Wednesday, November 23, 2005

Izakaya S&T: the Ultimate Winter Treat

Although the weather here has been uncharacteristically warm, even for CA standards, November still conjures up images of winter (at least to those of us who grew up with four distinct seasons). Additionally, because seasonality plays a critical role in Japanese cuisine, constructing an omakase menu without a sense of season is just not Japanese enough. So, it was only natural that the middle course at Izakaya S&T was the quitessential Japanese winter treat: oden.

oden
Oden is the Japanese drunkard's best friend. Oyaji, the tired middle-aged men, often found weaving the streets of Japan drunk off their butts with their neckties around their foreheads as bandanas and a take-out order of sushi for their family - which inevitably never gets eaten because they get home way after the family has gone to bed already, love oden with their sake on a cold winter night. Although I am not an oyaji myself, I have rather oyaji-like preferences, as evident by my love for the neba-neba foods. Neba-neba is the sound of being sticky in Japanese - our language has a sound for everything, even for the clouds just hanging out in the sky...

Anyway... back to the oden, the oyaji's winter best friend. Oden is a soupy, stewy dish, but one in which the goodies in the broth play an equally large role as the soup itself. I'd almost call it a Japanese bouillabaisse, because bouillabaisses are in between stew and soup in a very similar way with a focus on seafood ingredients.

Oden is made with a bonito and/or seaweed-based broth to which fish cakes and balls of fish (ha!) are slow cooked along with boiled eggs and konyaku, the firm jello-like potato cakes that are believed to be negative-calorie foods (they require more calories to digest than they offer). The flavors from the fish cakes blends with the flavors of the soup and combined, the dish becomes a perfect union of broth and goodies inside the soup. Loved by all oyaji and imitation oyaji, oden nourishes the tired spirit with its gentle warmth...

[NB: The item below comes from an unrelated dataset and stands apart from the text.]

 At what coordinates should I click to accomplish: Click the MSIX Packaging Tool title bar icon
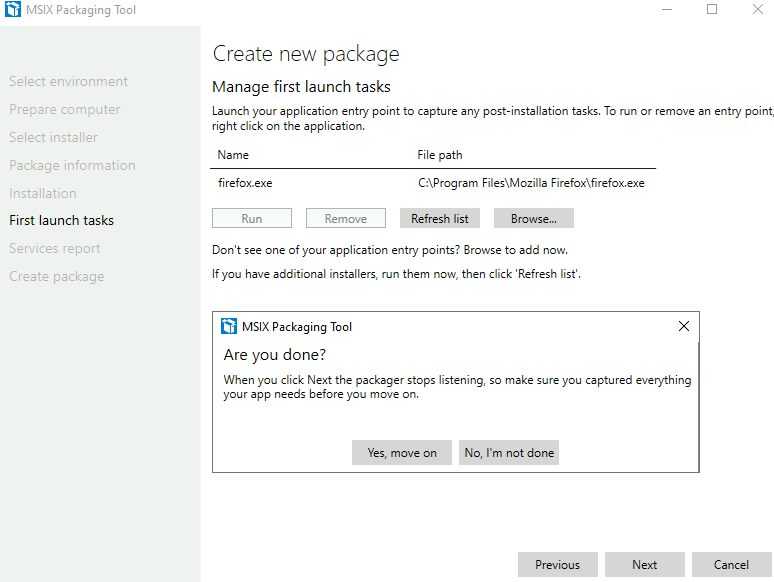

Tomorrow is Thanksgiving - have a happy Thanksgiving to all those who are celebrating - looks like I'll be heading to work in my never-ending quest to determine why nothing is working in the Lab...

2 comments:

Anonymous said...

Is my oyaji-ness rubbing off on you? :)

Anonymous said...

hello! i found your site because i'm going to izakaya in san jose tomorrow for dinner (probably not this one that you went to!). anyway, i noticed in this pic that there are what appear to be noodles tied in bundles?? is that what they are and if so, where do i get/find them?